Version control may be the most important topic that we teach. We’re teaching Mercurial because it offers a consistent user interface, and the basic workflow requires only a few easy to remember commands.

There are lots of advanced features in Mercurial and other distributed version control systems such as branching, hashes, rebasing, etc. that we don’t teach. The goal is to introduce the basics so that the learners leave the workshop able to create and use repositories for themselves with confidence, and that they are aware that version control can also be used to collaborate with other people.

In other words, try to convince the learners that version control is useful for researchers working alone or in teams because it is

  • a better way to “undo” changes,
  • a better way to collaborate than mailing files back and forth, and
  • a better way to share your code and other scientific work with the world.

Teaching Notes

  • Make sure the network is working before starting the Collaborating section of this lesson. A Better Kind of Backup focuses on individual use of Mercurial on and can be done without network access. Conflicts can also be taught without network access and Bitbucket by creating 2 clones of the repository and pulling changes between them.

  • Drawings are particularly useful in this lesson: if you have a whiteboard, use it!

  • Version control is usually not the first subject in a workshop, so get learners to create a Bitbucket account after the session before.

  • TortoiseHg is the recommended means of installing Mercurial for Windows learners. The workshop installation instructions should include that.

  • We don’t use a Mercurial GUI in these notes because we want learners to understand what commands are being run. That said, instructors may want to demo the TortoiseHg GUI (which is available for Windows, OS/X, and Linux) on their desktop at some point during this lesson.

  • The Conflicts section of the lesson uses the KDiff3 graphical diff/merge tool. The workshop installation instructions should include directions for OS/X and Linux users to install KDiff3. For Windows users it is bundled with TortoiseHg.

  • When appropriate, explain that we teach Mercurial rather than CVS, Subversion, or Git primarily because of its consistent command-line interface, easy to learn basic workflow, and Bitbucket’s policy of providing unlimited collaboration in private repositories for academic users.

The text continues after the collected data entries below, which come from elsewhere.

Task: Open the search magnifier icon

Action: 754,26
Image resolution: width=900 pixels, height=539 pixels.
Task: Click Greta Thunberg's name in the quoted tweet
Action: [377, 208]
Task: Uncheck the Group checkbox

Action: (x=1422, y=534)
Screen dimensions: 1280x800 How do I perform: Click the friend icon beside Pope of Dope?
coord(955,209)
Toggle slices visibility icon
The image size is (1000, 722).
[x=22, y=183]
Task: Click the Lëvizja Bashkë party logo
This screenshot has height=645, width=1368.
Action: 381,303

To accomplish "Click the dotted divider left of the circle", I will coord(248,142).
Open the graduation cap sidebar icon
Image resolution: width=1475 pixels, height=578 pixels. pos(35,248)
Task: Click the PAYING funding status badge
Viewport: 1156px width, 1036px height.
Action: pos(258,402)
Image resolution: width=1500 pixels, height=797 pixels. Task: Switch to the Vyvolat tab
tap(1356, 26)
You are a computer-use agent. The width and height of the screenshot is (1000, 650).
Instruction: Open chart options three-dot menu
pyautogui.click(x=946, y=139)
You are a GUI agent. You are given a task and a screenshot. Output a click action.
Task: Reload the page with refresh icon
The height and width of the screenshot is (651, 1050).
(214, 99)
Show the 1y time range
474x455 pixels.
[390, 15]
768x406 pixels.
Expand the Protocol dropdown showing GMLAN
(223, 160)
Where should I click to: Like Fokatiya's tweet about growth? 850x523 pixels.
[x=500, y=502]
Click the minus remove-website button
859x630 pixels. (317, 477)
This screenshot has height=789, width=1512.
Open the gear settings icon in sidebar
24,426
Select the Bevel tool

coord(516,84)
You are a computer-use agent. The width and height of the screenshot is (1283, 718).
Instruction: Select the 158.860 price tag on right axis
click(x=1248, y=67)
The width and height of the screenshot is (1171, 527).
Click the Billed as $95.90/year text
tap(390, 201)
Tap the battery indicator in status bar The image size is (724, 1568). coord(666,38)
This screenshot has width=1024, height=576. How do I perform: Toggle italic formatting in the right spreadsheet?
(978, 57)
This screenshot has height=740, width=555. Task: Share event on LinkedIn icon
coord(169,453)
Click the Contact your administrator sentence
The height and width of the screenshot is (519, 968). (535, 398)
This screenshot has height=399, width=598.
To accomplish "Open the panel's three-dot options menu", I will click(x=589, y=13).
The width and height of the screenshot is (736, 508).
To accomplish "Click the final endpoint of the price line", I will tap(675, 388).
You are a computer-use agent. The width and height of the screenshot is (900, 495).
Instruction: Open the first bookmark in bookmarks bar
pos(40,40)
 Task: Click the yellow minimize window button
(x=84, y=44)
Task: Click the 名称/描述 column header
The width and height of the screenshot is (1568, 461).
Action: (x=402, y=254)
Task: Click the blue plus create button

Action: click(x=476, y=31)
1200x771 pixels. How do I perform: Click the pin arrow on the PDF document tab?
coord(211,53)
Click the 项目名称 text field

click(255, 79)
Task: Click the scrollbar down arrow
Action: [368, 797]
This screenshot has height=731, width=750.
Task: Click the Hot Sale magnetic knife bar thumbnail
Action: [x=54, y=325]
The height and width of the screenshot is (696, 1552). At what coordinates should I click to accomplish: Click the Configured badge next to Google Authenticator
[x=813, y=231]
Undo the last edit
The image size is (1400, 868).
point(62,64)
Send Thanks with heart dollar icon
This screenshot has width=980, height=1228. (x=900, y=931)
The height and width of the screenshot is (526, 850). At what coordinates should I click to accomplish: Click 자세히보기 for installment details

CVS and Subversion are now seen as legacy systems. Git is also very popular, largely because of the GitHub service. The differences between Mercurial and Git are largely syntactic, so learning one provides the conceptual framework to use either.

A Better Kind of Backup

  • Ask, “Who uses ‘undo’ in their editor?” All say “Me”. ‘Undo’ is the simplest form of version control.

  • Give learners a five-minute overview of what version control does for them before diving into the watch-and-do practicals. Most of them will have tried to co-author papers by emailing files back and forth, or will have biked into the office only to realize that the USB key with last night’s work is still on the kitchen table. Instructors can also make jokes about directories with names like “final version”, “final version revised”, “final version with reviewer three’s corrections”, “really final version”, and, “come on this really has to be the last version” to motivate version control as a better way to collaborate and as a better way to back work up.

Setting Up Mercurial

  • We suggest instructors and students use nano as the text editor for this lessons because

    • it runs in all three major operating systems,
    • it runs inside the shell (switching windows can be confusing to students), and
    • it has shortcut help at the bottom of the window.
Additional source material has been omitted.